La festa di Sant’Alessandro: “La speranza diventi passione, stile di vita, esercizio quotidiano”

«Abbiamo bisogno di speranza, che deve diventare passione, stile di vita, esercizio quotidiano. E con occhi di speranza dobbiamo guardare le giovani generazioni, per aprire loro il futuro». Un appello a riscoprire la virtù della speranza è venuta dal vescovo Francesco Beschi, la mattina del 26 agosto, nella Concelebrazione eucaristica in Cattedrale nella solennità di Sant’Alessandro martire, patrono della città e della diocesi, durante la quale ha annunciato le giovani generazioni saranno al centro del programma pastorale diocesano dei prossimi tre anni.

«Quando si piange — ha esordito il vescovo nell’omelia riprendendo il Salmo letto in precedenza — si è tentati di non seminare più, ma chi ha il coraggio di continuare raccoglierà nella gioia. Il pianto è una grande immagine che fa porgere domande che sono sotto il segno della paura. Oggi siamo di fronte a incalcolabili cambiamenti che, pur forieri di speranza, alimentano incertezze. Anni di delusioni alimentano risentimenti, rancori, rabbie. In queste condizioni la richiesta di sicurezza è assolutamente evidente, ma questa domanda  non può essere separata da un’altra domanda, cioè avere ragioni per sperare, altrimenti siamo esposti al vuoto e a una emergenza permanente. Paradossalmente, la vita si allunga, ma il mondo si accorcia, come se la speranza si fosse ritirata». Quale contributo possono offrire le comunità cristiane per alimentare la speranza? «La nostra speranza — ha risposto il vescovo — non può essere una testimonianza individuale, ma universale, che abbraccia tutti gli uomini. La speranza è un esercizio quotidiano, cioè una memoria generativa che non è archeologia, ma è fare memoria di Dio. La comunità cristiana dice, vive e semina nella storia un futuro che sempre ci supera».

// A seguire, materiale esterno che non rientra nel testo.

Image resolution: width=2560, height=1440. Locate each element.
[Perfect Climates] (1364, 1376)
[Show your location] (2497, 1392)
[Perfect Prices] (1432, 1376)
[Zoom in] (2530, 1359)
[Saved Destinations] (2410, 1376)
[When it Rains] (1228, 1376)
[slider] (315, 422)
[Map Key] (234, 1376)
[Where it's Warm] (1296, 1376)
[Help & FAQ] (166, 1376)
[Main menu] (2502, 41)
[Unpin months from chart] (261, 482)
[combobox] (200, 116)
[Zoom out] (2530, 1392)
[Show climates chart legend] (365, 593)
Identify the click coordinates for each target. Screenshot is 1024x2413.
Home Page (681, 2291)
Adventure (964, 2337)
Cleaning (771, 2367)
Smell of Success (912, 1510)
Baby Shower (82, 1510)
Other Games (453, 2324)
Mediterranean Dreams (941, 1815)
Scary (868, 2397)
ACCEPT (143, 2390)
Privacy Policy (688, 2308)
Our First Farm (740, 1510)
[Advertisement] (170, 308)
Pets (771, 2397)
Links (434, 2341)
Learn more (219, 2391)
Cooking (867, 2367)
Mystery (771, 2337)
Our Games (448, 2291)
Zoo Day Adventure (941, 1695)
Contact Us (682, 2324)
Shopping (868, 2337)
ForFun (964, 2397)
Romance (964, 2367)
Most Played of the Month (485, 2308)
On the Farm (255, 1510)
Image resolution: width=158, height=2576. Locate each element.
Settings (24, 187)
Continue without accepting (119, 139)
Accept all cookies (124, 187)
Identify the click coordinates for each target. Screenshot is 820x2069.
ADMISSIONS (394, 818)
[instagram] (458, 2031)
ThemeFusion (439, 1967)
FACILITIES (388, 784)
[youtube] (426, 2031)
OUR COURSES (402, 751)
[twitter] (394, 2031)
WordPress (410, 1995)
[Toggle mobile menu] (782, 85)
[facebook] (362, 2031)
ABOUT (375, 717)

Monsignore Beschi ha ricordato il crollo delle ideologie del Novecento. «Si presentavano come speranza che poi si è svuotata. Anche oggi si parla di speranza a portata di mano, ma l’ideologia non genera mai speranza, perché la speranza è sempre un passo avanti a noi e si alimenta raggiungendo un traguardo e vederne subito un altro». In questo futuro i cristiani devono esserci. «I cristiani e gli uomini di buona volontà sono impegnati a vigilare nella storia e contro ogni assolutismo scientifico, cioè avere il gusto del coltivare una primizia in un mondo che sempre si rinnova. Tra le primizie ci sono le giovani generazioni, che saranno al centro del prossimo Sinodo dei vescovi. I cristiani devono guardare con gli occhi di Dio i giovani non per  caricarli delle nostre attese, ma per aprire loro il futuro». Al riguardo, il vescovo ha annunciato tre anni di programma pastorale diocesano dedicati ai giovani cominciando nelle parrocchie, «che devono riconoscerli come primizia, perché i giovani sono nostra responsabilità e perché siano capaci di sognare».

Monsignor Beschi ha accostato la pazienza alla speranza. «Speranza deve essere passione dell’uomo nella pazienza, come il chicco di grano che un giorno porterà frutto, cominciando ad alimentarla nel quotidiano nelle persone e nelle famiglie. nonostante paure e ipocrisie. Anche la forma del matrimonio alimenta la speranza per la Chiesa e la società. Famiglia è anche generatività: non si è sterili soltanto fisicamente, ma anche se manca per la crescita e il rapporto tra persone». Speranza è anche educazione, che significa anche «attenzione alle presenze di antica e nuova data. Si parla di integrazione: come cittadini italiani abbiamo le possibilità culturali per cui tutti si riconoscano cittadini. E cultura dei diritti significa essere prossimo verso gli altri». Il vescovo ha infine citato un passo di un’omelia del vescovo Roberto Amadei su Sant’Alessandro, «che non si è rassegnato all’ineluttabilità del male e ha contrapposto il bene al male».

La solennità patronale vede anche la felice tradizione della presenza di vescovi di origine bergamasca o residenti nella nostra diocesi. Undici quelli presenti quest’anno: Bruno Foresti, Gaetano Bonicelli, Leopoldo Girelli, Francesco Panfilo, Franco Cuter, Ottorino Assolari, Carlo Mazza, Maurizio Gervasoni, Maurizio Malvestiti, Natale Paganelli e Giuseppe Merisi.